> **Task statement**
Using the data beneath this instruction, retype only the lines from the one that contains "Where should I click to: Select the" down to the one that contains "Task: Click the empty В дело field", both included, exactly as they appear.

> **Dataset entries**
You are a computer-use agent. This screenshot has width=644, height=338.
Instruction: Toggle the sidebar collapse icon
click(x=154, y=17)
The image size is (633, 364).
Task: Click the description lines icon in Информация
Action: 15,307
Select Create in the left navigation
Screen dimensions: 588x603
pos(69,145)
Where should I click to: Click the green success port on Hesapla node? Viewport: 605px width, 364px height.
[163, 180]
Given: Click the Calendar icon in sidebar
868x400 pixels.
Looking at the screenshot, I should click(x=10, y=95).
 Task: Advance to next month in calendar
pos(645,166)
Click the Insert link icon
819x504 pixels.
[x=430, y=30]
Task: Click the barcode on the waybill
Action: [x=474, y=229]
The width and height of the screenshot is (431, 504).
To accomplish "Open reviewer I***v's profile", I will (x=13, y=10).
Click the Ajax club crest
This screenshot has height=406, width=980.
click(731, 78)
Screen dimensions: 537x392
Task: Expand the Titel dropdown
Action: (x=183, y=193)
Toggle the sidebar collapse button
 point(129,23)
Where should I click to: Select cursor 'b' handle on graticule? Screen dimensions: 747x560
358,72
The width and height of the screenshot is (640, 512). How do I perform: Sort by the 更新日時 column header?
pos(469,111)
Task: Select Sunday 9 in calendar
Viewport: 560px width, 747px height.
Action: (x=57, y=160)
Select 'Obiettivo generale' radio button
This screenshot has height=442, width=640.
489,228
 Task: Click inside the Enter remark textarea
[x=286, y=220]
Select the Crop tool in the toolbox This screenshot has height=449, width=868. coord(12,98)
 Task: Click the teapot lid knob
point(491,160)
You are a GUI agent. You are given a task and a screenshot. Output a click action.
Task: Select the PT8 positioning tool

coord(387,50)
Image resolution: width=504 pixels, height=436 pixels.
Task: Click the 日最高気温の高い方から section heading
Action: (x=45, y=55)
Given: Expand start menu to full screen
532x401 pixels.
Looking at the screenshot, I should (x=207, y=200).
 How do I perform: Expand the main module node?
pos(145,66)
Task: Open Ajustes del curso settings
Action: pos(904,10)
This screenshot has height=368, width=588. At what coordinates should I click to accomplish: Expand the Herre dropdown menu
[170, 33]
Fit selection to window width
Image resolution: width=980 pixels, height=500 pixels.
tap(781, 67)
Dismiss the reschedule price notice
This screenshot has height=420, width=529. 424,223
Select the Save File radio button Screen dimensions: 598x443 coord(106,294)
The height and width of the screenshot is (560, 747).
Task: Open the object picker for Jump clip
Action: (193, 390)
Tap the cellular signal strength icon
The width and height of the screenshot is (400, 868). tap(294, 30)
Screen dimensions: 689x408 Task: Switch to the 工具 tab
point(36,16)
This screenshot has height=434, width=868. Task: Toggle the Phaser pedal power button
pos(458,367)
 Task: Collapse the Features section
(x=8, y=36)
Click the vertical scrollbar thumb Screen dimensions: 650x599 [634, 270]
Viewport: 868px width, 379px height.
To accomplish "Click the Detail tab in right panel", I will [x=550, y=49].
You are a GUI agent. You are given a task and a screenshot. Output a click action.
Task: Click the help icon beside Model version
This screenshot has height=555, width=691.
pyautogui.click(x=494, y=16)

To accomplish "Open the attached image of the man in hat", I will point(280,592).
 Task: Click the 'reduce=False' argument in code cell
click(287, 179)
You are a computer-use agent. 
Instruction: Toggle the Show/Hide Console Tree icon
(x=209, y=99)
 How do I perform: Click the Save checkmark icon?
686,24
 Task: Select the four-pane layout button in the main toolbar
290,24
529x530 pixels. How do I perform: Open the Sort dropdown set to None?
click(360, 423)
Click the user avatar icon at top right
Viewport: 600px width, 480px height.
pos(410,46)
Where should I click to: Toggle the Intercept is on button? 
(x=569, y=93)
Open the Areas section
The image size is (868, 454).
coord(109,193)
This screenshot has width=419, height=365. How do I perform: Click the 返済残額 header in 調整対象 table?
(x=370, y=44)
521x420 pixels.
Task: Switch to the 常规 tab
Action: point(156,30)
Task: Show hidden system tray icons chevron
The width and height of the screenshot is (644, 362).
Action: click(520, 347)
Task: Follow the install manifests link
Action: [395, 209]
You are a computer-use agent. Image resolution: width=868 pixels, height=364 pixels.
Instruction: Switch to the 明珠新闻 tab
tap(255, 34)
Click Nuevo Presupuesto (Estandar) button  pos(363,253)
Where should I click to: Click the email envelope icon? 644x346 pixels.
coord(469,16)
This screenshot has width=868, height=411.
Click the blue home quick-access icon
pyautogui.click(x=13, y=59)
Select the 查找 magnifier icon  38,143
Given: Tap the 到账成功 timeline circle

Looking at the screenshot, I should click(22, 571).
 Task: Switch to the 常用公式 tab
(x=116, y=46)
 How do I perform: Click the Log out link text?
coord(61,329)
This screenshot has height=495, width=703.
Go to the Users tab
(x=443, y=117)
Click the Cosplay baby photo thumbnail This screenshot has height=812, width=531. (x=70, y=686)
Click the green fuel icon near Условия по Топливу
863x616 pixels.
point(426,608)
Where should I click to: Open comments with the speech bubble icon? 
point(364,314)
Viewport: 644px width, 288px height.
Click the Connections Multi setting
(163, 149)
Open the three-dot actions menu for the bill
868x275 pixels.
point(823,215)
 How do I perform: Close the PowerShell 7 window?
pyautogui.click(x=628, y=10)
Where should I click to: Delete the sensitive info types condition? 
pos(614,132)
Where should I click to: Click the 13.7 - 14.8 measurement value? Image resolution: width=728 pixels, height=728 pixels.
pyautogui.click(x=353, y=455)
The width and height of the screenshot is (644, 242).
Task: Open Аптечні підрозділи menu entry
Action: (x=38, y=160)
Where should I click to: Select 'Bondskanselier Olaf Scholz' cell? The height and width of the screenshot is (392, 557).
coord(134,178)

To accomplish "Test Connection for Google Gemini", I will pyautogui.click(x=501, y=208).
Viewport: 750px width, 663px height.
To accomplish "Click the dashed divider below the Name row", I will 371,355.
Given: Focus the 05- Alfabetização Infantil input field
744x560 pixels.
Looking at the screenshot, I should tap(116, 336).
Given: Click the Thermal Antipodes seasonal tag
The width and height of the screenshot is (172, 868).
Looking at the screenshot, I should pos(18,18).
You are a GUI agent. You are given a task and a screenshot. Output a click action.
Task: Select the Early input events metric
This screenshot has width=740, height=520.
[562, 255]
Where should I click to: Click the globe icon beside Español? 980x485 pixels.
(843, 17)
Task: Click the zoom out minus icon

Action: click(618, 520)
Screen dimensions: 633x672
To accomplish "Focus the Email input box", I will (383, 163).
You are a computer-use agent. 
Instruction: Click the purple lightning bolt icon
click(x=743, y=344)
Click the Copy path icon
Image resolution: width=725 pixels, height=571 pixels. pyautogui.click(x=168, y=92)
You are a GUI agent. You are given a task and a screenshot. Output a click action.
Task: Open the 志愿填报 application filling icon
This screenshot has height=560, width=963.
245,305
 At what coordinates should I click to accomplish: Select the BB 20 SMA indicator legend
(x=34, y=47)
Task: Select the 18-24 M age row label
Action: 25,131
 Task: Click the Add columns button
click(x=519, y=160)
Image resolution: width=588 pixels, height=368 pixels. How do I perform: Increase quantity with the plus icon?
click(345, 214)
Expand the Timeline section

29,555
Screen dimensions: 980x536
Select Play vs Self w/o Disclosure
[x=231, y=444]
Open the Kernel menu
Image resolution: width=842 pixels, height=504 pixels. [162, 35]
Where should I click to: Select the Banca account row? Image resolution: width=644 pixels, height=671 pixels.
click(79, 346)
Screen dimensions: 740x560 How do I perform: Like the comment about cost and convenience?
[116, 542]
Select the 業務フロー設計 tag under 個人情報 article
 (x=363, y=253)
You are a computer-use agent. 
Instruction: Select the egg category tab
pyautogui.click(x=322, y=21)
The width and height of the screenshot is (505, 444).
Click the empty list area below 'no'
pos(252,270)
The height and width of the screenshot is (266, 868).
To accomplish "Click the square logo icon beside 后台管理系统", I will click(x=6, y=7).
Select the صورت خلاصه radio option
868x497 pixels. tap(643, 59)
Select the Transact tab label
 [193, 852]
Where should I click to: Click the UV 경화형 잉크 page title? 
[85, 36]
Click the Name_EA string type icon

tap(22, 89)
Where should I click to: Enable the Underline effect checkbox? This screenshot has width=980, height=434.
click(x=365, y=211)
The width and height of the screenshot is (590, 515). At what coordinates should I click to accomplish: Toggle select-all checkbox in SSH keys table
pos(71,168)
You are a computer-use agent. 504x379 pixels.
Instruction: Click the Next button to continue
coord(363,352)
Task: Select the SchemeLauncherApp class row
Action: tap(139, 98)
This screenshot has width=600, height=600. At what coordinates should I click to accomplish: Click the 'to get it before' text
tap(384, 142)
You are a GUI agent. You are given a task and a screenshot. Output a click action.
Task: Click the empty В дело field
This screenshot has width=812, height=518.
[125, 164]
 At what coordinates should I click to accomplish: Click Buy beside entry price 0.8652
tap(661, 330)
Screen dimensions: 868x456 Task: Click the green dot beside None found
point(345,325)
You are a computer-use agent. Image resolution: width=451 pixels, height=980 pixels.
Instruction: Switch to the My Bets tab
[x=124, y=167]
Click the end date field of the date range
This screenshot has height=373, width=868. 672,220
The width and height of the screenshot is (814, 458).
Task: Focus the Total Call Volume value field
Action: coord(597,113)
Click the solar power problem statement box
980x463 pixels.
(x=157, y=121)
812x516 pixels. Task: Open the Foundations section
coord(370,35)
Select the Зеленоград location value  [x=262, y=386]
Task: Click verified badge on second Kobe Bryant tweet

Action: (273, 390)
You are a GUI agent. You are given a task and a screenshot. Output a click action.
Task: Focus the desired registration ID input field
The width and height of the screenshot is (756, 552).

> **Task response**
Where should I click to: Select the Banca account row? Image resolution: width=644 pixels, height=671 pixels.
click(79, 346)
Screen dimensions: 740x560 How do I perform: Like the comment about cost and convenience?
[116, 542]
Select the 業務フロー設計 tag under 個人情報 article
 (x=363, y=253)
You are a computer-use agent. 
Instruction: Select the egg category tab
pyautogui.click(x=322, y=21)
The width and height of the screenshot is (505, 444).
Click the empty list area below 'no'
pos(252,270)
The height and width of the screenshot is (266, 868).
To accomplish "Click the square logo icon beside 后台管理系统", I will click(x=6, y=7).
Select the صورت خلاصه radio option
868x497 pixels. tap(643, 59)
Select the Transact tab label
 [193, 852]
Where should I click to: Click the UV 경화형 잉크 page title? 
[85, 36]
Click the Name_EA string type icon

tap(22, 89)
Where should I click to: Enable the Underline effect checkbox? This screenshot has width=980, height=434.
click(x=365, y=211)
The width and height of the screenshot is (590, 515). At what coordinates should I click to accomplish: Toggle select-all checkbox in SSH keys table
pos(71,168)
You are a computer-use agent. 504x379 pixels.
Instruction: Click the Next button to continue
coord(363,352)
Task: Select the SchemeLauncherApp class row
Action: tap(139, 98)
This screenshot has width=600, height=600. At what coordinates should I click to accomplish: Click the 'to get it before' text
tap(384, 142)
You are a GUI agent. You are given a task and a screenshot. Output a click action.
Task: Click the empty В дело field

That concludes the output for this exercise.